As an English teacher, and one that was still technically in the novice phase of her career development, Dunbar-Nelson had already started thinking about the underlying pedagogies that supported her chosen profession. Writing about the most desirable preparatory education for aspiring English teachers, she specified that by ten years of age, a “future teacher of English knows something of her Spenser, from Andrew Lang; something of Shakespeare from Lamb; she has laid the foundation for a knowledge of Milton; knows some of her Wordsworth, and something of the Greek classics” (3). Admittedly, this autodidactic curriculum was decidedly conventional for it times; then again, anticipating postmodern trends in literary theory such as New Historicism, she envisions that if, for example, “Tennyson were the author, the study could begin with his personal work, and spread outwards to an acquaintance with the great scientific movement which actuated the mid-nineteenth century, and colored all English literature, and then to a consideration of Germany and its influence upon England” (6). Dunbar-Nelson, it seems, was not one to let close reading and authorial intent preclude scholarly investigation into the social context of literary works. In understanding the importance of possessing some knowledge of the history and development of compositional form, she called for the reading of “pre-Chaucerian” texts, Arthurian legends, and great epics from the Dante’s Divine Comedy to the “Northern Sagas” (6). In this sense, her working life during this period was closely mirroring her reading life, for many of the authors and works that she explicitly singled out as worthy of study could also be found listed among the entries of her first reading journal.

Reading and Respectability

Fundamentally, we must consider the degree to which Dunbar-Nelson’s selections for these years either coincided with or ran against a tacit adherence to racial uplift and respectability politics. Respectability politics, defined in the broadest terms, represented a post-Reconstruction sociopolitical mission that urged African Americans to become established in mainstream American society through self-reliance, moral resilience, staunch Christian ethics, and, especially, quality education. It both emerged from and grew alongside those famed debates between Booker T. Washington and W. E. B. Du Bois that concerned the most profitable path that younger generations of freed Blacks could pursue in attaining political enfranchisement and gaining economic stability. On the margins, Dunbar-Nelson had personal ties to both Washington and Du Bois, and, thus, she could sympathize in certain respects with both of their missions. In either case, a championing of middle-class values persisted as a centerpiece to this deliberately optimistic vision of the collective future of the Black community.

It is difficult to construe an interpretation of Dunbar-Nelson’s reading list that does not involve an embrace of respectability politics on some level. Yet in Uplifting the Race (1996), Gaines argues that Dunbar-Nelson’s biography was a virtually a case study for the limitations of what he calls “uplift ideology”:

Dunbar-Nelson’s life, while unique in many respects, was nonetheless typical within a black middle-class milieu. Indeed her diary and writings record the limited satisfactions, material and otherwise, of racial uplift ideology, and the extent to which African Americans’ class aspirations routinely clashed with Jim Crow.
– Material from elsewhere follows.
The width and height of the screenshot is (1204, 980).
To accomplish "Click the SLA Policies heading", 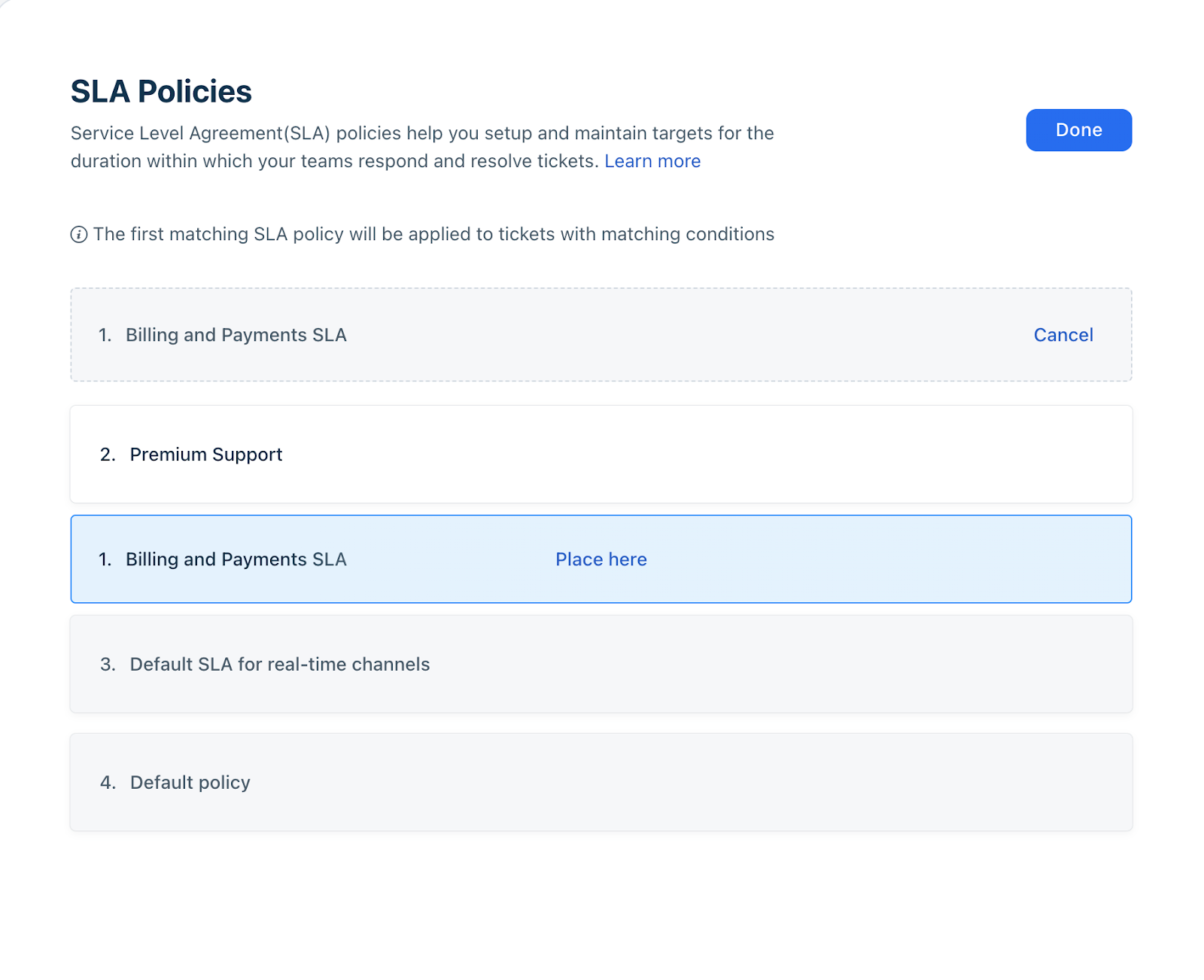I will point(161,92).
Dunbar-Nelson’s struggles epitomize the very tenuous nature of bourgeois identity, particularly among blacks, and for whites as well. (214)

It is true that Dunbar-Nelson was never able to actualize the measure of financial stability revered by proponents of this way of thinking. Gaines’s portrayal of Dunbar-Nelson as the epitome of uplift ideology’s limitations, however, does not altogether contend with her tendency to defy dichotomous labels. As a historical figure, Dunbar-Nelson complicates any attempt to categorize her life and her views in accordance with structuralism’s singularities (e.g. underprivileged/prosperous, Black/White, Victorian/modern, low culture/high culture, etc.). In this sense, the intermixing of diverse literary traditions had always played some role in the cultivation of her personal identity, and perhaps foremost in informing her intellectualism. Consequently, what appears on the surface as incongruous ideas and practices in terms of what she read privately and what she advocated for publicly was actually held together by a complex web of philosophic coherence. A through line had connected her shrewd support for respectability politics to those areas where she believed the ideology ineffective. Among her most serious reservations with these politics involved its charge to inculcate a deference to patriarchal authority in Black women and using race as an artifice in literature to promote a political agenda.

This relatively recent, nuanced interpretation of Dunbar-Nelson’s biography has caused those responsible for her recovery work to reconsider past arguments that have characterized her corpus of short stories, poems, and novellas as largely apolitical; at least with regard to issues of race. Anna Storm (2016) encapsulates the conundrum succinctly by arguing that in her creative writing, “Dunbar-Nelson uses the genres of local-color fiction and the white-life novel to illuminate the limitations of progress narratives as well as traditional gender and sexual conventions” (364). She continues, moreover, in arguing that by engaging with the literature in this way, Dunbar-Nelson actually aligned herself more closely with her “Creole” Southern heritage while at the same time retaining her place in shaping the literary tradition of African American women (363-364). This particular quality of her creative expression, one could argue, placed her at odds with the respectability politics posthumously associated with her legacy.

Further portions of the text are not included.